- _Task prompt_:
Transcribe the records below. Leave every word as it is.

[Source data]
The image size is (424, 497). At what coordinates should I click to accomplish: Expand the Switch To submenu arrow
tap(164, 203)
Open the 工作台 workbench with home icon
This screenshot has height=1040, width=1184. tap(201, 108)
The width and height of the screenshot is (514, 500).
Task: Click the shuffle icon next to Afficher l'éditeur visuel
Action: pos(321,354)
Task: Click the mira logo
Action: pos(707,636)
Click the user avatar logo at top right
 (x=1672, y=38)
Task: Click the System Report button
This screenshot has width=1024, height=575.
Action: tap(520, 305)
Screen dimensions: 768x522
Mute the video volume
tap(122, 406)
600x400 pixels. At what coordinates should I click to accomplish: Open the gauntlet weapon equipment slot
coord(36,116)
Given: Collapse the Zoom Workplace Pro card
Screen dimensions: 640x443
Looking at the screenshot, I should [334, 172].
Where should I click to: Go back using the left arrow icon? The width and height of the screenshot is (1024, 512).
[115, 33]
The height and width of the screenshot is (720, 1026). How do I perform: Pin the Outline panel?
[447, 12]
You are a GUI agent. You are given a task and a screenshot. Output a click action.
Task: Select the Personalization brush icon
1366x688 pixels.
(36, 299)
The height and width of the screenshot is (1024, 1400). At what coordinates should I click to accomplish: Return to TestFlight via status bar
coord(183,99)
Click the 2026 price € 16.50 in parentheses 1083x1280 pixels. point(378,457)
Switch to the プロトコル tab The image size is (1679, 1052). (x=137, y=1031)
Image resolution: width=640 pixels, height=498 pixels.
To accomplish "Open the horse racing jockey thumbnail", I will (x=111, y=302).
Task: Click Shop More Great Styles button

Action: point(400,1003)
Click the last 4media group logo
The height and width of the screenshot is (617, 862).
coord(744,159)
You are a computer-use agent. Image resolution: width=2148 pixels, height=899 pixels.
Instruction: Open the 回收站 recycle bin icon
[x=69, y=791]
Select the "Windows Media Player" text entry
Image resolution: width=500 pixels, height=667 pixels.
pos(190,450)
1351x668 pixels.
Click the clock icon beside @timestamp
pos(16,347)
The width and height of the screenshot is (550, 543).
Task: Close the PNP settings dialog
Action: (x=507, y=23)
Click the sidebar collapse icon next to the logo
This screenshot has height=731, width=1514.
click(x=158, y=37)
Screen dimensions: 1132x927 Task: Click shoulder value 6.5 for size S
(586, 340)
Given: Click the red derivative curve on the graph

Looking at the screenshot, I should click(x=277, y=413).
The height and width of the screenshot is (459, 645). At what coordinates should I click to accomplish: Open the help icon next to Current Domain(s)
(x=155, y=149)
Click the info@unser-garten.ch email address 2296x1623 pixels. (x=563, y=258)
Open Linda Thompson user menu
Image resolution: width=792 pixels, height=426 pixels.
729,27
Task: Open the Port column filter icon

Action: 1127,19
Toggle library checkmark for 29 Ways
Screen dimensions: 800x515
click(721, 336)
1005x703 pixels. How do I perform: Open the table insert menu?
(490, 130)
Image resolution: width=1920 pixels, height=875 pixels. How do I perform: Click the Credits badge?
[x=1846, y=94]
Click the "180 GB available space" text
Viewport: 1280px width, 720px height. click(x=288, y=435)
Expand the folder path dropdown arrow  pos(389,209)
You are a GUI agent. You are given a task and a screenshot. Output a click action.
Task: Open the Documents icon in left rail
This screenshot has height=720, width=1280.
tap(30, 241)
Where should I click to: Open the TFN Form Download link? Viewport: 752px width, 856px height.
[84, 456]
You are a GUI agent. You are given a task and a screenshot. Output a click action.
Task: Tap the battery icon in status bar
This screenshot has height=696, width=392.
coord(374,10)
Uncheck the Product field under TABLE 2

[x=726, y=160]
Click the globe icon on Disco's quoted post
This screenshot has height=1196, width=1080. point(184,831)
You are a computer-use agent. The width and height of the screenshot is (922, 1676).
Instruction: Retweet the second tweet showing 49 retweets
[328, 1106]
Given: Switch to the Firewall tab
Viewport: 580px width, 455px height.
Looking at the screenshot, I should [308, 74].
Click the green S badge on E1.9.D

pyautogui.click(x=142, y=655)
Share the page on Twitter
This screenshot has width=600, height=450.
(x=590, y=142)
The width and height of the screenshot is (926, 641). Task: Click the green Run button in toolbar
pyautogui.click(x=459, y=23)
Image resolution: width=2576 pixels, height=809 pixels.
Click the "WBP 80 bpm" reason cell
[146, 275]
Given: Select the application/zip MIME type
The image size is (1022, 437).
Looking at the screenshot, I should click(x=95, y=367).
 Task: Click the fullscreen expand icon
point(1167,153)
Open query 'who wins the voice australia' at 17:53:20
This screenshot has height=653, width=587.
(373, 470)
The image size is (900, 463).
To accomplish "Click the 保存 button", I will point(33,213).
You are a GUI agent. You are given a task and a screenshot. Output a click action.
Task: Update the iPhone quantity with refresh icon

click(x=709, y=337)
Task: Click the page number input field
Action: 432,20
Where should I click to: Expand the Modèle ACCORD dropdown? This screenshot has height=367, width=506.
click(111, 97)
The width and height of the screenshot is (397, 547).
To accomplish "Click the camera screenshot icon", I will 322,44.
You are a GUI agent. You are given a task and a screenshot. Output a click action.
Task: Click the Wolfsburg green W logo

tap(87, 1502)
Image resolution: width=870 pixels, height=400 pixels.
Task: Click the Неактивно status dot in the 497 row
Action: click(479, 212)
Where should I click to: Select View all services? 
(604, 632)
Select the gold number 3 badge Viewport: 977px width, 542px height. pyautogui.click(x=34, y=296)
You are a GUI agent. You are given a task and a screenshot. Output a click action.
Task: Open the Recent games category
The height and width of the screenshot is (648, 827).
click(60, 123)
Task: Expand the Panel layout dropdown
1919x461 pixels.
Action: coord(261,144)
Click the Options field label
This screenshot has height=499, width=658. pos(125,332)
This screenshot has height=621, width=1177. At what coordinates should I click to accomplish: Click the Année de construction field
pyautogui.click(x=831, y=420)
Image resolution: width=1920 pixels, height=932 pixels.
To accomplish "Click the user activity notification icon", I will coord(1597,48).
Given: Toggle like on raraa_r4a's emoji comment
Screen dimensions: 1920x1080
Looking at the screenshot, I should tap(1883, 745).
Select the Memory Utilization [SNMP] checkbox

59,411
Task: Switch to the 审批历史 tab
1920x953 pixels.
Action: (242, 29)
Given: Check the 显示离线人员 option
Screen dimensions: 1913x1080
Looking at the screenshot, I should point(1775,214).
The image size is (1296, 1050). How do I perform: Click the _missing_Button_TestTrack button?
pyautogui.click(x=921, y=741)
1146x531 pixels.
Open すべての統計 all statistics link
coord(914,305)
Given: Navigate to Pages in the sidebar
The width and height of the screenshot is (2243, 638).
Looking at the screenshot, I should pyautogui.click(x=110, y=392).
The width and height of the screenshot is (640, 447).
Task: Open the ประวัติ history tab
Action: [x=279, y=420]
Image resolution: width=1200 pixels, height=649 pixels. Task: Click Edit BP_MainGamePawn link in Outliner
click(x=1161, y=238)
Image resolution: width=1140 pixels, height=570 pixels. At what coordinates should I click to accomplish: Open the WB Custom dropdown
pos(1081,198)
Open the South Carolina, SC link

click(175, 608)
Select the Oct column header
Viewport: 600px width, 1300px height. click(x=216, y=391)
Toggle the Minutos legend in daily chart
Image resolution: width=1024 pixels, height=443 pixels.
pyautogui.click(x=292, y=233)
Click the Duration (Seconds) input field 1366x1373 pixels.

- _Response area_:
The image size is (424, 497). At what coordinates should I click to accomplish: Expand the Switch To submenu arrow
tap(164, 203)
Open the 工作台 workbench with home icon
This screenshot has height=1040, width=1184. tap(201, 108)
The width and height of the screenshot is (514, 500).
Task: Click the shuffle icon next to Afficher l'éditeur visuel
Action: pos(321,354)
Task: Click the mira logo
Action: pos(707,636)
Click the user avatar logo at top right
 (x=1672, y=38)
Task: Click the System Report button
This screenshot has width=1024, height=575.
Action: tap(520, 305)
Screen dimensions: 768x522
Mute the video volume
tap(122, 406)
600x400 pixels. At what coordinates should I click to accomplish: Open the gauntlet weapon equipment slot
coord(36,116)
Given: Collapse the Zoom Workplace Pro card
Screen dimensions: 640x443
Looking at the screenshot, I should [334, 172].
Where should I click to: Go back using the left arrow icon? The width and height of the screenshot is (1024, 512).
[115, 33]
The height and width of the screenshot is (720, 1026). How do I perform: Pin the Outline panel?
[447, 12]
You are a GUI agent. You are given a task and a screenshot. Output a click action.
Task: Select the Personalization brush icon
1366x688 pixels.
(36, 299)
The height and width of the screenshot is (1024, 1400). At what coordinates should I click to accomplish: Return to TestFlight via status bar
coord(183,99)
Click the 2026 price € 16.50 in parentheses 1083x1280 pixels. point(378,457)
Switch to the プロトコル tab The image size is (1679, 1052). (x=137, y=1031)
Image resolution: width=640 pixels, height=498 pixels.
To accomplish "Open the horse racing jockey thumbnail", I will (x=111, y=302).
Task: Click Shop More Great Styles button

Action: point(400,1003)
Click the last 4media group logo
The height and width of the screenshot is (617, 862).
coord(744,159)
You are a computer-use agent. Image resolution: width=2148 pixels, height=899 pixels.
Instruction: Open the 回收站 recycle bin icon
[x=69, y=791]
Select the "Windows Media Player" text entry
Image resolution: width=500 pixels, height=667 pixels.
pos(190,450)
1351x668 pixels.
Click the clock icon beside @timestamp
pos(16,347)
The width and height of the screenshot is (550, 543).
Task: Close the PNP settings dialog
Action: (x=507, y=23)
Click the sidebar collapse icon next to the logo
This screenshot has height=731, width=1514.
click(x=158, y=37)
Screen dimensions: 1132x927 Task: Click shoulder value 6.5 for size S
(586, 340)
Given: Click the red derivative curve on the graph

Looking at the screenshot, I should click(x=277, y=413).
The height and width of the screenshot is (459, 645). At what coordinates should I click to accomplish: Open the help icon next to Current Domain(s)
(x=155, y=149)
Click the info@unser-garten.ch email address 2296x1623 pixels. (x=563, y=258)
Open Linda Thompson user menu
Image resolution: width=792 pixels, height=426 pixels.
729,27
Task: Open the Port column filter icon

Action: 1127,19
Toggle library checkmark for 29 Ways
Screen dimensions: 800x515
click(721, 336)
1005x703 pixels. How do I perform: Open the table insert menu?
(490, 130)
Image resolution: width=1920 pixels, height=875 pixels. How do I perform: Click the Credits badge?
[x=1846, y=94]
Click the "180 GB available space" text
Viewport: 1280px width, 720px height. click(x=288, y=435)
Expand the folder path dropdown arrow  pos(389,209)
You are a GUI agent. You are given a task and a screenshot. Output a click action.
Task: Open the Documents icon in left rail
This screenshot has height=720, width=1280.
tap(30, 241)
Where should I click to: Open the TFN Form Download link? Viewport: 752px width, 856px height.
[84, 456]
You are a GUI agent. You are given a task and a screenshot. Output a click action.
Task: Tap the battery icon in status bar
This screenshot has height=696, width=392.
coord(374,10)
Uncheck the Product field under TABLE 2

[x=726, y=160]
Click the globe icon on Disco's quoted post
This screenshot has height=1196, width=1080. point(184,831)
You are a computer-use agent. The width and height of the screenshot is (922, 1676).
Instruction: Retweet the second tweet showing 49 retweets
[328, 1106]
Given: Switch to the Firewall tab
Viewport: 580px width, 455px height.
Looking at the screenshot, I should [308, 74].
Click the green S badge on E1.9.D

pyautogui.click(x=142, y=655)
Share the page on Twitter
This screenshot has width=600, height=450.
(x=590, y=142)
The width and height of the screenshot is (926, 641). Task: Click the green Run button in toolbar
pyautogui.click(x=459, y=23)
Image resolution: width=2576 pixels, height=809 pixels.
Click the "WBP 80 bpm" reason cell
[146, 275]
Given: Select the application/zip MIME type
The image size is (1022, 437).
Looking at the screenshot, I should click(x=95, y=367).
 Task: Click the fullscreen expand icon
point(1167,153)
Open query 'who wins the voice australia' at 17:53:20
This screenshot has height=653, width=587.
(373, 470)
The image size is (900, 463).
To accomplish "Click the 保存 button", I will point(33,213).
You are a GUI agent. You are given a task and a screenshot. Output a click action.
Task: Update the iPhone quantity with refresh icon

click(x=709, y=337)
Task: Click the page number input field
Action: 432,20
Where should I click to: Expand the Modèle ACCORD dropdown? This screenshot has height=367, width=506.
click(111, 97)
The width and height of the screenshot is (397, 547).
To accomplish "Click the camera screenshot icon", I will 322,44.
You are a GUI agent. You are given a task and a screenshot. Output a click action.
Task: Click the Wolfsburg green W logo

tap(87, 1502)
Image resolution: width=870 pixels, height=400 pixels.
Task: Click the Неактивно status dot in the 497 row
Action: click(479, 212)
Where should I click to: Select View all services? 
(604, 632)
Select the gold number 3 badge Viewport: 977px width, 542px height. pyautogui.click(x=34, y=296)
You are a GUI agent. You are given a task and a screenshot. Output a click action.
Task: Open the Recent games category
The height and width of the screenshot is (648, 827).
click(60, 123)
Task: Expand the Panel layout dropdown
1919x461 pixels.
Action: coord(261,144)
Click the Options field label
This screenshot has height=499, width=658. pos(125,332)
This screenshot has height=621, width=1177. At what coordinates should I click to accomplish: Click the Année de construction field
pyautogui.click(x=831, y=420)
Image resolution: width=1920 pixels, height=932 pixels.
To accomplish "Click the user activity notification icon", I will coord(1597,48).
Given: Toggle like on raraa_r4a's emoji comment
Screen dimensions: 1920x1080
Looking at the screenshot, I should tap(1883, 745).
Select the Memory Utilization [SNMP] checkbox

59,411
Task: Switch to the 审批历史 tab
1920x953 pixels.
Action: (242, 29)
Given: Check the 显示离线人员 option
Screen dimensions: 1913x1080
Looking at the screenshot, I should point(1775,214).
The image size is (1296, 1050). How do I perform: Click the _missing_Button_TestTrack button?
pyautogui.click(x=921, y=741)
1146x531 pixels.
Open すべての統計 all statistics link
coord(914,305)
Given: Navigate to Pages in the sidebar
The width and height of the screenshot is (2243, 638).
Looking at the screenshot, I should pyautogui.click(x=110, y=392).
The width and height of the screenshot is (640, 447).
Task: Open the ประวัติ history tab
Action: [x=279, y=420]
Image resolution: width=1200 pixels, height=649 pixels. Task: Click Edit BP_MainGamePawn link in Outliner
click(x=1161, y=238)
Image resolution: width=1140 pixels, height=570 pixels. At what coordinates should I click to accomplish: Open the WB Custom dropdown
pos(1081,198)
Open the South Carolina, SC link

click(175, 608)
Select the Oct column header
Viewport: 600px width, 1300px height. click(x=216, y=391)
Toggle the Minutos legend in daily chart
Image resolution: width=1024 pixels, height=443 pixels.
pyautogui.click(x=292, y=233)
Click the Duration (Seconds) input field 1366x1373 pixels.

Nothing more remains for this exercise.